Last Updated on May 28, 2019
Many people use Microsoft Word every day for their job or personal tasks, but few take advantage of its depth of features. If you use Word all the time, it pays to know the most useful tricks to get more out of it.
Below are some tips to help make Word more efficient, powerful, and reliable.
1. Work Without Distractions
Word offers a ton of formatting tools to help you get your document looking just right. But when you’re focusing on writing, you probably don’t want all that clutter distracting you. It’s best to focus on getting your thoughts on the page and worry about editing later.
An easy way to reduce distractions in Word is to auto-hide the Ribbon at the top of the screen. To do this, click the icon at the top-right of the screen next to your name (it looks like an arrow pointing to the top of a box). Select Auto-hide Ribbon and you’ll have a simple blank sheet to work with. When you need to open the Ribbon, just click the bar at the top of your screen.
Modern versions of Word include a handy shortcut for a distraction-free viewing. You can access it by going to the View tab on the Ribbon and selecting Read Mode. This lets you look over a document without the distractions of formatting and editing.
2. Insert Equations and Symbols
You probably think of equations as something for Microsoft Excel. However, when preparing mathematical, scientific, or similar documents, you may need to insert complex formulas or equations with proper formatting. Word supports doing so.

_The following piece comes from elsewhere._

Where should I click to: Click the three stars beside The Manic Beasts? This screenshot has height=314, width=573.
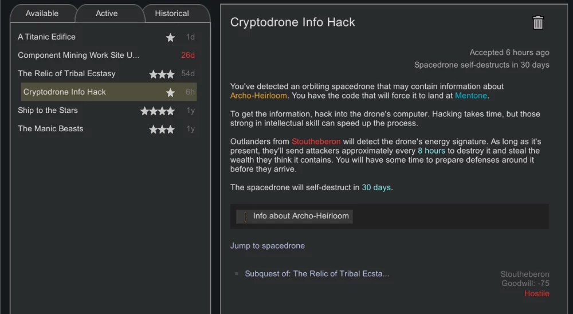click(x=162, y=129)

Head to Insert > Equation on the Ribbon and you’ll find some common equations like the area of a circle and the quadratic formula. Below these, you can add other options from Office.com, as well as enter your own equations. Choosing Insert New Equation gives you an editor to add all kinds of symbols with proper formatting.
Additionally, next to the Equation option, you’ll find Symbol. This lets you insert symbols you won’t find on the keyboard but are still used sometimes, such as the copyright symbol and currencies from other countries.
3. Embed Fonts for Sharing
When you type a document in Word, you can use any fonts installed on your computer. But if you send the file to someone else and they don’t have those fonts, they won’t display properly and the document thus won’t look the same.
You can combat this by embedding the fonts you used to create a document into the file. To do so, head to File > Options. Switch to the Save tab on the left side. At the bottom, you’ll see a section called Preserve fidelity when sharing this document.
If you check the Embed fonts in the file box, the document will save all fonts you used so anyone who opens it will see it as you intended. Because this can significantly increase the file size, you’ll see two additional options below to help keep it down.
Embed only the characters used in the document will skip any characters you didn’t use. If you only have one word in a non-standard font, it makes sense to check this as there’s no need to embed the entire alphabet and other characters in the file.
It’s fine to keep Do not embed common system fonts checked. This keeps Word from embedding common fonts like Arial, which all computers should have installed anyway.
By default, this option will apply only to the current document. To set it as the default for all files in the future, change the drop-down box with the document name to All New Documents.
4. Inspect Documents for Issues
Word documents can contain a lot of information about the creator that you might not want to share. Before publishing a Word document to the public, you can use a built-in feature of the software to check for any hidden information and remove it.
You’ll find this on the File menu under Info. Next to Inspect Document, click the Check for Issues button. This gives you three useful options:
- Inspect Document: Checks for hidden elements that you might have mistakenly left in the document, included data that could reveal info about you. This includes document properties, hidden text, and macros.
- Check Accessibility: Runs a check to see if your document has any content that people might find hard to read. This includes issues like confusing font colors.
- Check Compatibility: If you plan to share your document with people using Word 2010 or earlier, certain features might not work in those older versions. For example, the equations we discussed above would show as images in Word 2003 and earlier.
Also on this page, you’ll see the Protect Document menu. This lets you make changes to restrict what people can do with the file. For instance, you can make the document read-only by default to prevent people from making accidental changes.
5. Find and Replace
Find and replace is one of the biggest time-savers around, but some people might not be aware of it.
Let’s say you’ve typed up an entire document and realized that you didn’t capitalize a company name properly. Or maybe you’re used to using double spaces after a period, but your company prefers to use a single space. Going through your document and making the same changes dozens of times will take forever, which is where find and replace comes in.
Simply press Ctrl + H to open the Find and Replace menu. In the Find what box, enter what you want to replace. Then put the text you want to replace it with in the other box. Something like double-spaces is simple, but you might need to click More for more complex changes.
Here you can use tools like Match case to fix capitalization issues. You can also use the boxes at the bottom to change the formatting of the replacement text.
Getting More Use From Word
This is just a sampling of the handy tools available in Microsoft Word. It takes some digging to find some of them, but once you add them to your toolkit you won’t want to go back.
Working more efficiently in software you use all the time is always a worthwhile goal, and we hope these tips help you on your way.